[ASSIGNED TASK] This exercise calls for every line of the data below with the string "thumbnail" in it.

[Records from a collection]
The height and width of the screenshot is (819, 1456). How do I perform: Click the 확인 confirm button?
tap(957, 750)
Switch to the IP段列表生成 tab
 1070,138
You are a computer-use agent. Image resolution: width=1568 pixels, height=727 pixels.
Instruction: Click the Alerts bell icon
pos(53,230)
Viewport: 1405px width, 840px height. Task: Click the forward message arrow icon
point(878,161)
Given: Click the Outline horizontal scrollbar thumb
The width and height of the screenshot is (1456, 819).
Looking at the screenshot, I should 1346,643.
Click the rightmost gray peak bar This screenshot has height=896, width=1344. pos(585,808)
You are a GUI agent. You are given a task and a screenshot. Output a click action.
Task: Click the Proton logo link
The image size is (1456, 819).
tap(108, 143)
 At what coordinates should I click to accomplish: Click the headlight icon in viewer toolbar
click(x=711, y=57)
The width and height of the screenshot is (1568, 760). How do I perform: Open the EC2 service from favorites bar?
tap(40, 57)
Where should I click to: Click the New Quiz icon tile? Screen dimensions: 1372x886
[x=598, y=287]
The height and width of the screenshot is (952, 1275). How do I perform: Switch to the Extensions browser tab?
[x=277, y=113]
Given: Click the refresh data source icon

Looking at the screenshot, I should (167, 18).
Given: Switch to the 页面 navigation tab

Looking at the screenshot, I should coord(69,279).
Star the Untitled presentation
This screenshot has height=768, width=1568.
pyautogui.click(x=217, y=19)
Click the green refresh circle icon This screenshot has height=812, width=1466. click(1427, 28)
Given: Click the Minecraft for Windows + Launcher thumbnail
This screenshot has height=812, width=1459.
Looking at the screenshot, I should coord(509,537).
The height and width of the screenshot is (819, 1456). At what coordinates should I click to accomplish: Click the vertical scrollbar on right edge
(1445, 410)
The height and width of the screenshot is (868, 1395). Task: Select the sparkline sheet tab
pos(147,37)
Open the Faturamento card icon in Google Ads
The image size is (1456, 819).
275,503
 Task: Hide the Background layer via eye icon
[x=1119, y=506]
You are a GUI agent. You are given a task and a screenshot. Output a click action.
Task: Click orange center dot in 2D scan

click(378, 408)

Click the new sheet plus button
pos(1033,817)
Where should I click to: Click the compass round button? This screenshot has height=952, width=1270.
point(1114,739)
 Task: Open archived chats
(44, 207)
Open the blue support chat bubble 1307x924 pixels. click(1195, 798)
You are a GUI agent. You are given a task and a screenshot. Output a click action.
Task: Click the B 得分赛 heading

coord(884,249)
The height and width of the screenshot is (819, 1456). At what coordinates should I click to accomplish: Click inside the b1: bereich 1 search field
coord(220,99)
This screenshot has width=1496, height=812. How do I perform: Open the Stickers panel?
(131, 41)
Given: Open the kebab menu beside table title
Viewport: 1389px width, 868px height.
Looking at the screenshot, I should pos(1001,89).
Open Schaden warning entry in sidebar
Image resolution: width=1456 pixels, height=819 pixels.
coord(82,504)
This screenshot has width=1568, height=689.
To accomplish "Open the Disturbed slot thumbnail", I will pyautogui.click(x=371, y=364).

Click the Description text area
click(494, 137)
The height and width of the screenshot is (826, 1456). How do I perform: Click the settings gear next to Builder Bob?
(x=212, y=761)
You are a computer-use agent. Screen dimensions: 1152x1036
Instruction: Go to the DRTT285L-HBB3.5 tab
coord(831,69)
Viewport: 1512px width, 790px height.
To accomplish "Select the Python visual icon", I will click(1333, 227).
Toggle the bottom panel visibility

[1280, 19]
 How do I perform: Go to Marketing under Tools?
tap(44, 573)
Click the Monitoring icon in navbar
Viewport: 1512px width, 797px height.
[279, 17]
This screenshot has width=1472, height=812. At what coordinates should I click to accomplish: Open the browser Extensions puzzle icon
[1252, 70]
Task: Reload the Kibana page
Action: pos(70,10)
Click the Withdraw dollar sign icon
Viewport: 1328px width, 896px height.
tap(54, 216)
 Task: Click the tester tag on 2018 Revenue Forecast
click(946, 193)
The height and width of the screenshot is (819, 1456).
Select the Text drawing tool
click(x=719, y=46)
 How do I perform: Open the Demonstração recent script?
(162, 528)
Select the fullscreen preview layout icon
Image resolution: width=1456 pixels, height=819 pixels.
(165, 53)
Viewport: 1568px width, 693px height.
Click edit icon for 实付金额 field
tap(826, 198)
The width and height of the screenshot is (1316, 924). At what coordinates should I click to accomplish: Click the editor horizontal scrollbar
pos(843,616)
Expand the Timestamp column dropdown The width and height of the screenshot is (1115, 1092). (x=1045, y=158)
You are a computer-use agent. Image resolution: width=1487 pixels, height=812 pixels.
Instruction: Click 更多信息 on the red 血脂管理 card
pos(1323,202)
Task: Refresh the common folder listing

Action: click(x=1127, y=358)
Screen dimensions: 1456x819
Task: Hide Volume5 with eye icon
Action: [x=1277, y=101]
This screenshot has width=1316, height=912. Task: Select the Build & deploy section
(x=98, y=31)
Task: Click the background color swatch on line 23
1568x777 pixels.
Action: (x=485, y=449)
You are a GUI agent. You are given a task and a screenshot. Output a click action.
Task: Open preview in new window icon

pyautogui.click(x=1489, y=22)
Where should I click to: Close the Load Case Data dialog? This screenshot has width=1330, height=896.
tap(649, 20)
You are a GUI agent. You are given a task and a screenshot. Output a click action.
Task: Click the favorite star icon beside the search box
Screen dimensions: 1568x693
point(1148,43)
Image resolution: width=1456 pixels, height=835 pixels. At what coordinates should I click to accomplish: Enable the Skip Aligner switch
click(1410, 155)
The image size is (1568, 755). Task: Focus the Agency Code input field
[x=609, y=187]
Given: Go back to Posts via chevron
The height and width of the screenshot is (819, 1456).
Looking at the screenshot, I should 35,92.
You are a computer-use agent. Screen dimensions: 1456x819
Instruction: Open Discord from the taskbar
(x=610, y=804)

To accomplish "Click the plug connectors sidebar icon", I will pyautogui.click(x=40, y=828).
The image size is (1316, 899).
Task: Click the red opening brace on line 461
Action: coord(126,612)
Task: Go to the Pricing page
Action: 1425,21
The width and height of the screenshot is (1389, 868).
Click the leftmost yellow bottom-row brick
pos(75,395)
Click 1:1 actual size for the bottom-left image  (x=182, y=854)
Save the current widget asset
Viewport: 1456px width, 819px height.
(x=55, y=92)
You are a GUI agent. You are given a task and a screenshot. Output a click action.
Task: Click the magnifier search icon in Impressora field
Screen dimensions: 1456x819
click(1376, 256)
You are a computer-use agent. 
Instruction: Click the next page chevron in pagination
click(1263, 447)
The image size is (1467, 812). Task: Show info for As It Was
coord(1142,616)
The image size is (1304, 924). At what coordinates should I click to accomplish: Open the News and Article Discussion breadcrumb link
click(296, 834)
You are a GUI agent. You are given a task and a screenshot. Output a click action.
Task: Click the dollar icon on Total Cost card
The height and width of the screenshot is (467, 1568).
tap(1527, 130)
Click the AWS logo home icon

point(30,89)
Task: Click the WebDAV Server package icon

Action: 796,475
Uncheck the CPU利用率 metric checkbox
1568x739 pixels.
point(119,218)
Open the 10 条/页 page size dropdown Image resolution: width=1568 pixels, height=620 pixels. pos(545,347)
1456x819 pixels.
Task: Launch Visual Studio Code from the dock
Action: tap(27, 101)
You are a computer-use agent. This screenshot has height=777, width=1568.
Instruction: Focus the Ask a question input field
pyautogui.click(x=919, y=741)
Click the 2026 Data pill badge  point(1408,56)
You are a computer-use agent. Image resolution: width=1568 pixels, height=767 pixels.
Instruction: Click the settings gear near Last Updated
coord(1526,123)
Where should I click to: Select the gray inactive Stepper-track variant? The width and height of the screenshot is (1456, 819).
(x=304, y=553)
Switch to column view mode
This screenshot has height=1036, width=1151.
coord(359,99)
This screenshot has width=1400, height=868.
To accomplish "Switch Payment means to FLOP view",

[RESPONSE TO THE TASK]
Given: Click the Minecraft for Windows + Launcher thumbnail
To accomplish "Open the Disturbed slot thumbnail", I will pyautogui.click(x=371, y=364).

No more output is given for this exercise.